*EXERCISE DESCRIPTION*
Could you copy, word for word, only the lines from the one containing "Click the Bft axis unit label" through the last line of the records below, both included?

*DATASET CONTENT*
※ ※ ※

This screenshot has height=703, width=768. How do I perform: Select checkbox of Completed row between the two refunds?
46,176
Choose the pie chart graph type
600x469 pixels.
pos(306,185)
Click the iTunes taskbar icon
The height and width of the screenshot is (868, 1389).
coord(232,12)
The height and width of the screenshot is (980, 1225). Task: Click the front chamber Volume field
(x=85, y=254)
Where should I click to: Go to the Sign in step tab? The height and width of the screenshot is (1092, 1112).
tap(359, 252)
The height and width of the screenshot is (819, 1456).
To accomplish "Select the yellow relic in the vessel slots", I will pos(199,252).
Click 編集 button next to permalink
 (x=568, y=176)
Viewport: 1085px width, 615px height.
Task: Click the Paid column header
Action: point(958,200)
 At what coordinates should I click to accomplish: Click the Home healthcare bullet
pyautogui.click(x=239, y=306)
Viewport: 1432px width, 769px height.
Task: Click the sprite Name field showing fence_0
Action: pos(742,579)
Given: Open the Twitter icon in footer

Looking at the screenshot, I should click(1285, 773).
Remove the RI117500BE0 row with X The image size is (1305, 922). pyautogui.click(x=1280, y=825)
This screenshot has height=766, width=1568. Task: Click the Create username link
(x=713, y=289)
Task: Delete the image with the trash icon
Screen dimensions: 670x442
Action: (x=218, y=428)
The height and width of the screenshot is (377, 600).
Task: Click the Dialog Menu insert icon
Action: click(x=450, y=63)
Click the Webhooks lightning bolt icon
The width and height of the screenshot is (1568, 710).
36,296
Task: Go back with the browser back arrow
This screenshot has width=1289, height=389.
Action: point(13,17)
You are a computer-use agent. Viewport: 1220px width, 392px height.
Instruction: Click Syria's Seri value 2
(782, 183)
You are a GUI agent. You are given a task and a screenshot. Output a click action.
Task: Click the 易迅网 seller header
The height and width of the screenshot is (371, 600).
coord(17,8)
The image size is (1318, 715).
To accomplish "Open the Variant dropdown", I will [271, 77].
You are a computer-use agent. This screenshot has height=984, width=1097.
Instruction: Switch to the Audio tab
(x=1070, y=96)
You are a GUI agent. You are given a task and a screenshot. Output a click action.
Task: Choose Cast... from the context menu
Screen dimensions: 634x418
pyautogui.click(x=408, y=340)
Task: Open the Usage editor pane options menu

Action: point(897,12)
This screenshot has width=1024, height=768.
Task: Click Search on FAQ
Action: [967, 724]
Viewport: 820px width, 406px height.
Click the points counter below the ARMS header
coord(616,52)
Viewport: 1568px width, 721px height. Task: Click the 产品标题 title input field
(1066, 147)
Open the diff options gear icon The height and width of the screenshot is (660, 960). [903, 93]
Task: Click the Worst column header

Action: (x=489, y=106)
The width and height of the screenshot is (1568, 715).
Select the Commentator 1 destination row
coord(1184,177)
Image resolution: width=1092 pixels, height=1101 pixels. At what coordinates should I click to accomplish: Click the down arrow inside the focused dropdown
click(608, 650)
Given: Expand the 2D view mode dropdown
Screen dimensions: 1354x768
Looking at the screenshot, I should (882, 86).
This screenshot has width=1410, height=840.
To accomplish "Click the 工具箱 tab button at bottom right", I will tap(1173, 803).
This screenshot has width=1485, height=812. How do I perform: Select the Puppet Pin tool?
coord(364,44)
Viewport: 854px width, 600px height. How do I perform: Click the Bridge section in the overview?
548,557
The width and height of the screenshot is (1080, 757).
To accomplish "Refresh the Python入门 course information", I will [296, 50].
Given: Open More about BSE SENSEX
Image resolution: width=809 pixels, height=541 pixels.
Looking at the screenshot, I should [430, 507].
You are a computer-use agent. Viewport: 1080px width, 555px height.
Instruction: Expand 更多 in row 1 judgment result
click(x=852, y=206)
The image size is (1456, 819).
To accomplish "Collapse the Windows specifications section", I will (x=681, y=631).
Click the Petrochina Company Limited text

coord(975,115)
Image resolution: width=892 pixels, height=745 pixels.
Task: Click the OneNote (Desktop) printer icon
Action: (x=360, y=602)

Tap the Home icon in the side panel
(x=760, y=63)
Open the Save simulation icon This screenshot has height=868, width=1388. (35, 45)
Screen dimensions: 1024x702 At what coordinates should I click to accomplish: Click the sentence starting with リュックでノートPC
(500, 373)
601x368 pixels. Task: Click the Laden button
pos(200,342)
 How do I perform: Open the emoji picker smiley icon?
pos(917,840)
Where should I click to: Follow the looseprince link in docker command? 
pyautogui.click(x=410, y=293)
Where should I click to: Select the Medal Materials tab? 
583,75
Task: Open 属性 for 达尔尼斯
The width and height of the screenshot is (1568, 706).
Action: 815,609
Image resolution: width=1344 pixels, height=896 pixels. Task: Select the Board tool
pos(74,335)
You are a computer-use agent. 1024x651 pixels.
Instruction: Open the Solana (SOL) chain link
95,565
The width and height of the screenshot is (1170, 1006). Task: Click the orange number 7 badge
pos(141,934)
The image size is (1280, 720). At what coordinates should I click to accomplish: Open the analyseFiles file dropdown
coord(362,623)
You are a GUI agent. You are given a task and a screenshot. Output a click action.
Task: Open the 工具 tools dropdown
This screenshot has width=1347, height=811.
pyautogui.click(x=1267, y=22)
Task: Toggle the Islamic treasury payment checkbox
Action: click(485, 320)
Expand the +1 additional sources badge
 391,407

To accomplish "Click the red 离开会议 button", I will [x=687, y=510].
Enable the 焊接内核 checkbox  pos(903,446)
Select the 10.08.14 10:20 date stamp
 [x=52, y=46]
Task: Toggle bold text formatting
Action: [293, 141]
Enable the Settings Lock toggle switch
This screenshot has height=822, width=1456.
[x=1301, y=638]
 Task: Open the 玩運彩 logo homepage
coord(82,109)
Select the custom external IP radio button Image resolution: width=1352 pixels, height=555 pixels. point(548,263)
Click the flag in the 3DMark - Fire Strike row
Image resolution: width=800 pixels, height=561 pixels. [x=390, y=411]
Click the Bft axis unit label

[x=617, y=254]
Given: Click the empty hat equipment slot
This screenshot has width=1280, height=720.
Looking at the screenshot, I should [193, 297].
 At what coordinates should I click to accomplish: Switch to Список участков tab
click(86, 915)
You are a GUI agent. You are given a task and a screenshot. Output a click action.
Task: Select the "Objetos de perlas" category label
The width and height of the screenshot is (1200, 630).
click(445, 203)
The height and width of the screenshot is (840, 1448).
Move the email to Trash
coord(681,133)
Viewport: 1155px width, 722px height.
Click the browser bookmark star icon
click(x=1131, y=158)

※ ※ ※

*ANSWER TO THIS EXERCISE*
Click the Bft axis unit label

[x=617, y=254]
Given: Click the empty hat equipment slot
This screenshot has width=1280, height=720.
Looking at the screenshot, I should [193, 297].
 At what coordinates should I click to accomplish: Switch to Список участков tab
click(86, 915)
You are a GUI agent. You are given a task and a screenshot. Output a click action.
Task: Select the "Objetos de perlas" category label
The width and height of the screenshot is (1200, 630).
click(445, 203)
The height and width of the screenshot is (840, 1448).
Move the email to Trash
coord(681,133)
Viewport: 1155px width, 722px height.
Click the browser bookmark star icon
click(x=1131, y=158)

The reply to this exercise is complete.